Wednesday, October 21, 2009

The Walking People by Mary Beth Keane

The scope of this novel is deceiving. Perhaps because Irish immigration is so enmeshed with potato famines, I kept having to remind myself the story begins in the 1960s rather than the 1860s. But reading of a childhood sans electricity and indoor plumbing and the flight from Ireland not on a plane but on a ship, does put one in the mindset of Tammany Hall rather than Tammy Wynette.

The title refers to Ireland’s traveling people who wander from camp to camp doing odd jobs and begging to earn money. Michael Ward grows up in a traveling family, sleeps under the stars, but longs for a permanent roof. After running away from home, he finds shelter with the Cahill family and eventually accompanies the two Cahill sisters, Greta and Johanna, to New York.

Crossing the Atlantic, Michael and Johanna have a Titanic moment. Michael finds work in building maintenance, Greta goes to work for a department store, and Johanna abandons newborn Julia to seek her fortunes in California.

We catch up with Greta’s family in the late 70s. Rather than sparking a reunion, the death of her mother a few weeks after her daughter’s birth severs all ties to her family. Skipping ahead to the 80s, we find the family has managed to save enough to buy a house in suburbia. In the course of the move, Julia finds a tin of old letters that raises questions about why she’s never met her mother’s family.

In the novel’s final section, we delve into the preparations for Michael’s retirement party. Greta soon learns, however, that her kids have prepared a surprise for her as well. The surprise, it turns out for the reader, is just one of the many reasons that makes this novel so – as the Irish say - dear.

Wednesday, October 14, 2009

Mama-Grace’s Cakes

You owe Gaile Parkin a big thank you. Instead of reading about Shop Your Closet by Melanie Fascitelli this week, you’ll get to enjoy Parkin’s Baking Cakes in Kigali instead.

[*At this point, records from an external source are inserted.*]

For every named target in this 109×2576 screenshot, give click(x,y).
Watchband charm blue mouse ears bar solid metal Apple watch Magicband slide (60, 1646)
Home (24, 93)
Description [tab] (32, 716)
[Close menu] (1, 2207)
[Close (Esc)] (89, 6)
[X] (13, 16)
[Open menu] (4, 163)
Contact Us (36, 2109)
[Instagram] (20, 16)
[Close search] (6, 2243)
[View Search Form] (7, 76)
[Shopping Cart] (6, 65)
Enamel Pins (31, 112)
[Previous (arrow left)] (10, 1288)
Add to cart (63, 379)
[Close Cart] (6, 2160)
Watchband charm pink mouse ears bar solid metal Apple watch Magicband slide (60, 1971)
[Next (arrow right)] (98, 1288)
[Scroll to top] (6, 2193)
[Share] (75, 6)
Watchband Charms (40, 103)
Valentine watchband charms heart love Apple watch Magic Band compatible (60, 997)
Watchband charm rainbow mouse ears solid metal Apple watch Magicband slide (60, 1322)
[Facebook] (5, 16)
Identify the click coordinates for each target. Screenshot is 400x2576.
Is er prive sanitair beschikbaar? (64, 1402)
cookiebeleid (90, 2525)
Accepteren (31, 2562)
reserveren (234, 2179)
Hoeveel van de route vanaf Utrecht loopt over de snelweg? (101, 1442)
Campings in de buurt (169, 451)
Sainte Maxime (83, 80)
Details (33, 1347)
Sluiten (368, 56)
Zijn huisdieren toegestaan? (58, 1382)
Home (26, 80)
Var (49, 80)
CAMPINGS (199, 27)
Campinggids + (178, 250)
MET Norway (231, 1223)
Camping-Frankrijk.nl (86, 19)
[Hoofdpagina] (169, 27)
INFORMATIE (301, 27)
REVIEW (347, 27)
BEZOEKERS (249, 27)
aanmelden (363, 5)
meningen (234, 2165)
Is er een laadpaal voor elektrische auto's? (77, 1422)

Baking Cakes tells the story of Angel, a native of Tanzania, who lives in Rwanda. When she’s not caring for her husband and five grandchildren, Angel bakes special occasion cakes out of her apartment. Each chapter of the book introduces us to a new cake client.

These clients represent different slices of Rwanda’s tumultuous history and pieced-together present. Foreign aid workers, university professors, local shop owners, and neighbors all request cakes. And in the course of filling out their order form, they reveal their, often sad, stories over a cup of tea.

These vignettes could easily have been plated as short stories, but Parkin allows Angel to introduce one client to another – creating a community that happily pitches in for the book’s wedding celebration finale.

Though many of the stories Angel hears deal with grief, Parkin tempers all the sadness with sprinkles of humor. Baby names, condoms, and Oprah all give Angel something to smile about. Smiles she surely needs since Angel is also coming to terms with her own daughter’s AIDS-related death.

Now go rummage through your messy closet to unearth those sweat pants, grab a cupcake (or ten), and dig in.

Mama-Grace’s Cupcakes
(makes a dozen)

½ cup of sugar
½ cup of Blue Band (aka 1 stick of margarine), softened
2 eggs
1 cup of flour
1 tsp. baking powder

Preaheat the oven to 350 degrees. Cream the sugar and margarine. Add the eggs. Sift in the flour and baking powder. Mix until creamy. Spoon into cupcake molds. Bake for 20 minutes or until the tops of the cupcakes are lightly browned. When cooled, ice with the frosting of your choice.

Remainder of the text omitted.